Let’s assume for a moment that we would never incarcerate someone for drug trafficking, commercial theft, larceny, vandalism, or firearms violations. However, many of these perpetrators are violent repeat offenders and are causing devastating damage to our cities. But let’s just focus on murder, rape, robbery and aggravated assault. How many of these crimes are solved and lead to an arrest? How many of them have been convicted and are in prison? How many of them receive a fair prison sentence given the seriousness of their crime? How many end up serving their full sentence?
We can use FBI crime data to answer the first question about clearance rates. The numbers are fairly consistent from year to year, but we are using 2019 FBI crime data. This year alone, only 61.4% of the 14,325 murders, 32.9% of the 124,817 rapes, 30.5% of the 239,643 armed robberies and 52.3% of the 726,778 serious physical injuries “resolved.” This means that no arrests were made in 5,529 cases of murder, 83,752 cases of rape, 166,552 cases of armed robbery and 346,673 cases of aggravated assault.
In other words: Of the four categories of violence under discussion, more than 758,000 violent crimes went unsolved in one year alone.

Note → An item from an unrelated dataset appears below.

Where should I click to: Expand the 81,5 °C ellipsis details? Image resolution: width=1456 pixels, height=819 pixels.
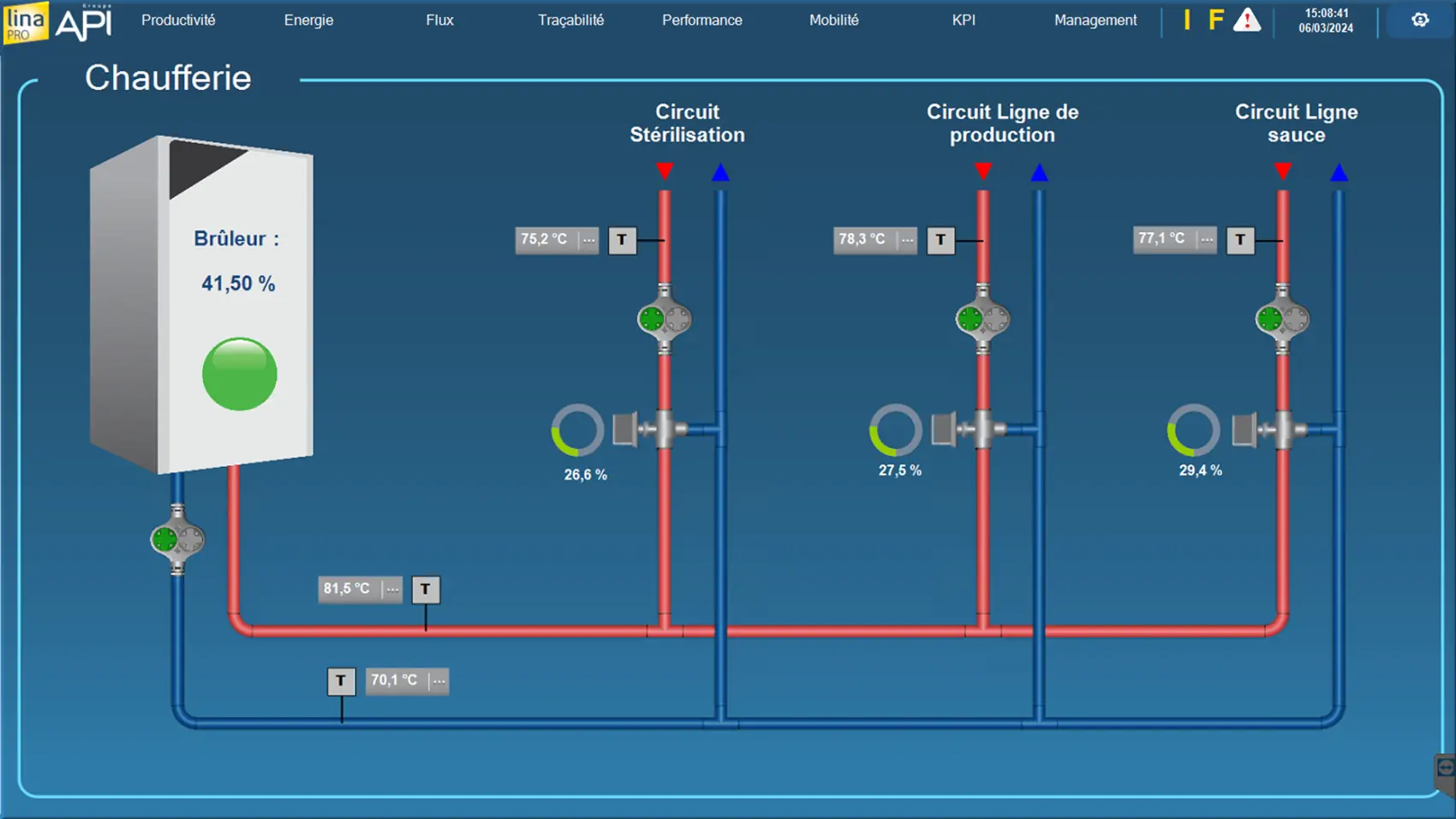pyautogui.click(x=392, y=589)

Often many of these crimes were committed by the same people, but that still means that there are likely tens, if not hundreds, of thousands of violent criminals who escape justice every year.
If it were possible to solve 100% of violent crimes – again, excluding other crimes such as theft and drug trafficking – the prison population would inevitably increase.

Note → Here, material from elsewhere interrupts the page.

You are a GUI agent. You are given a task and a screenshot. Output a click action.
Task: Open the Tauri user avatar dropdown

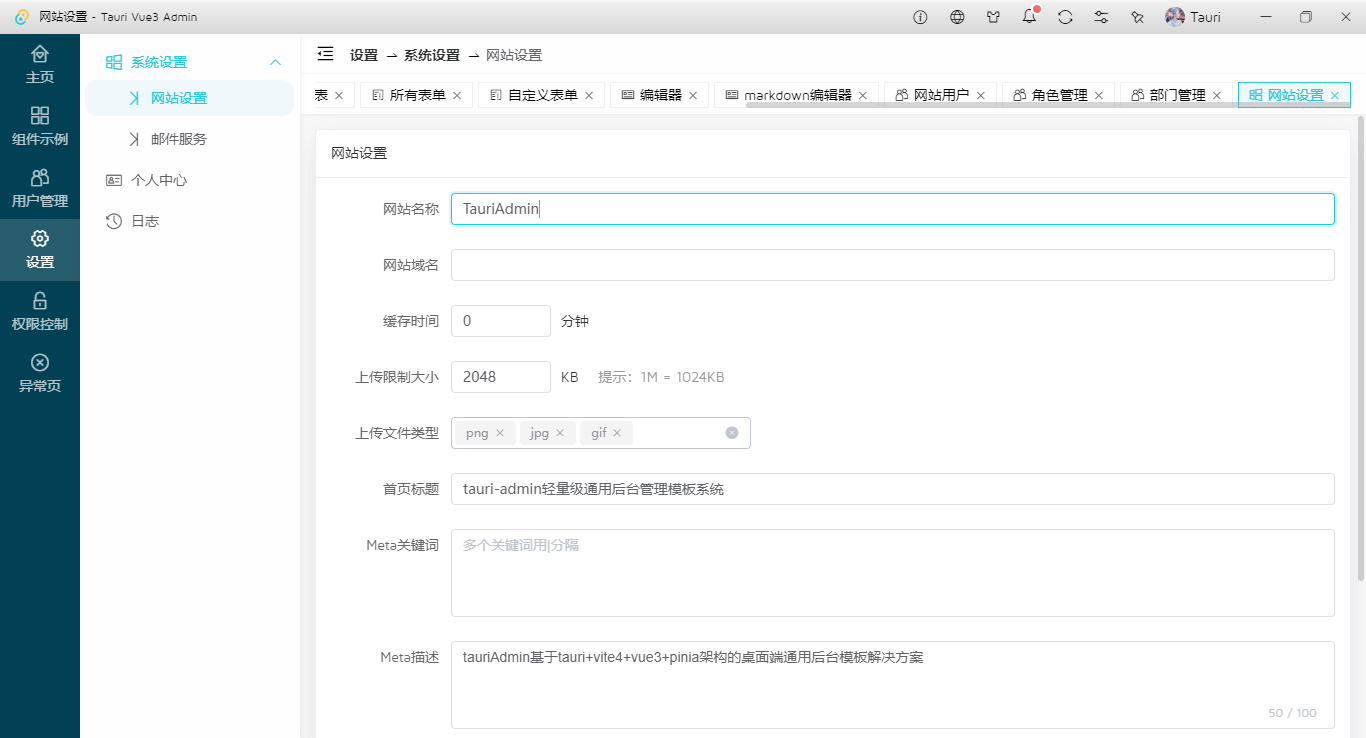[1192, 16]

But the problem of under-incarceration is worse than just the roughly 758,000 cases in which no arrest occurs. Even of the approximately 500,000 people who are arrested each year for murder, rape, robbery and aggravated assault, only a small proportion of them are convicted and given sentences that are even commensurate with the guidelines. For example, of 17,355 felony convictions in Minnesota in 2019, only 3,612 were fully convicted, and almost all of them are getting out of prison much sooner due to numerous early releases and good loan programs.
A good way to measure this is to use the Bureau of Justice Statistics report on the percentage of convicts who left state prison in 2019 serving varying sentences by category. According to BJSOf prisoners released from state prison in 2018 — before the recent wave of prison “reforms” — most served an average of 44% of their sentence. Even convicted murderers served an average of 58% of their sentence. The average length of service The punishment for murder was less than 10 years in 30% of cases and more than 20 years in only 42% of cases. The average prison sentence for rape was less than 10 years in 64% of cases. Overall, 71% of those serving a sentence for a violent crime category served less than five years, and nearly half served less than two years.
The point of “criminal justice reform” was to address the problem of excessive incarceration. In reality, the opposite is true. Violent crime is a cultural and social problem. We have brought with us the best remedies for violent crime.
Instead of just focusing on more policing and “supporting the blue,” red states need to stop emulating blue states with early release policies. All violent criminals should not be entitled to early release. Murderers and even some rapists must receive the death penalty – and quickly. Other violent offenders generally require harsher punishment. When it comes to repeat violent offenders, we need real “three strikes” laws that keep them behind bars for life after the third conviction for a violent crime.
In a sad irony, EcoMap, the company led by Pava LaPere, once made a statement proclaiming it its stance “against systemic racism and in support of the Black Lives Matter movement.” This movement is driving the largest release of violent criminals in decades, ensuring that no life is safe.